Render the data below as a numbered list, one line per entry, omitting blank lines and leaving out the pictures.

Data for processing:
+ + +

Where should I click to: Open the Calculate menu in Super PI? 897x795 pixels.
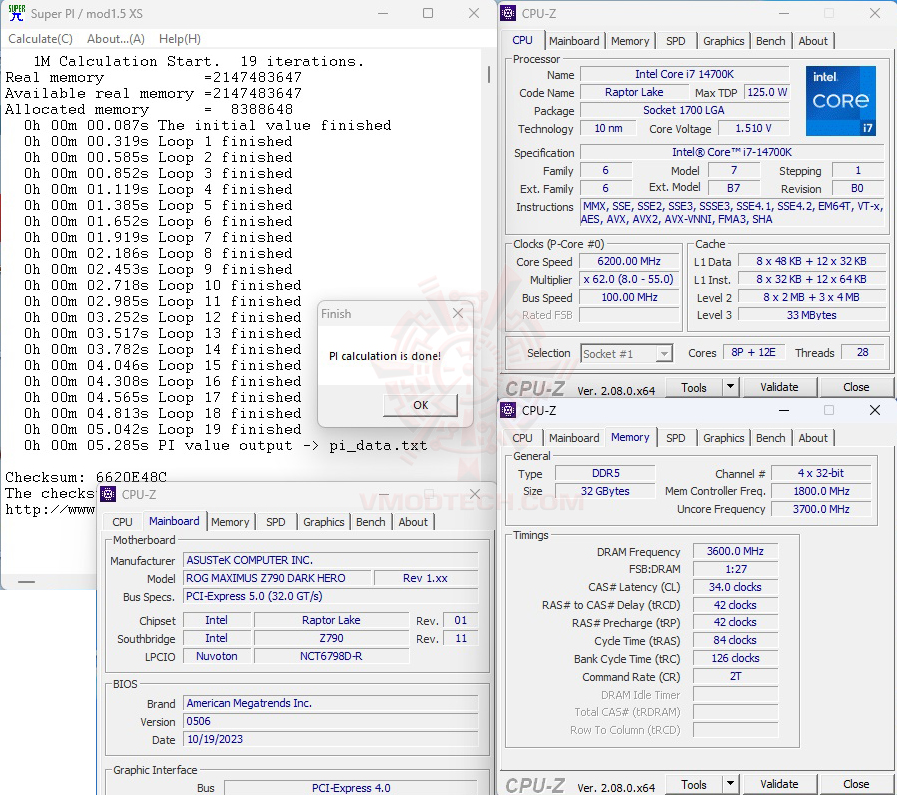coord(40,38)
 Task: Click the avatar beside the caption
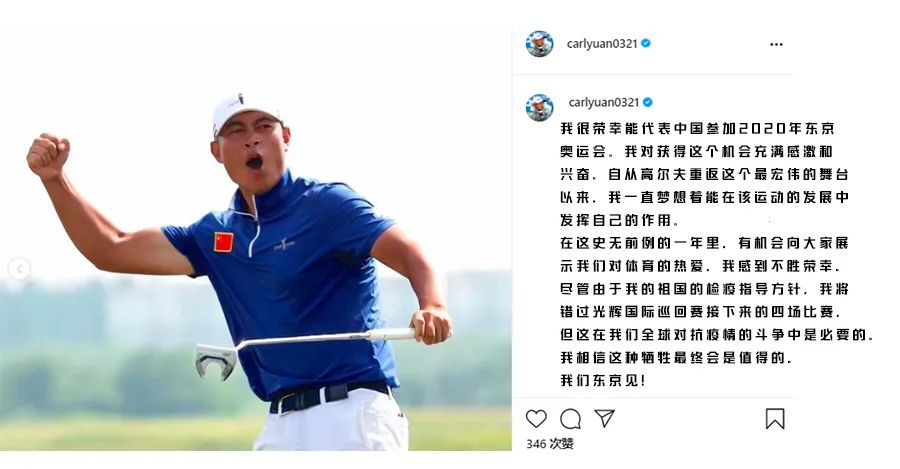tap(540, 107)
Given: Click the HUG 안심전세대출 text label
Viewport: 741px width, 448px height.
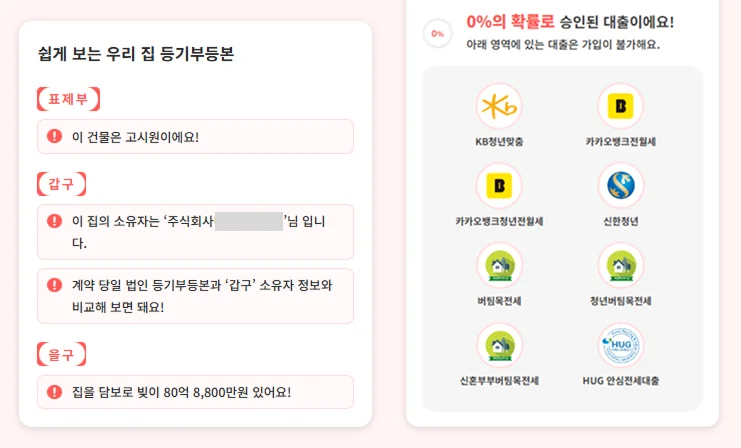Looking at the screenshot, I should [x=620, y=381].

+ + +

Exercise solution:
1. Where should I click to: Open the Calculate menu in Super PI? 897x795 pixels.
2. coord(40,38)
3.  Task: Click the avatar beside the caption
4. tap(540, 107)
5. Given: Click the HUG 안심전세대출 text label
6. Viewport: 741px width, 448px height.
7. Looking at the screenshot, I should [x=620, y=381].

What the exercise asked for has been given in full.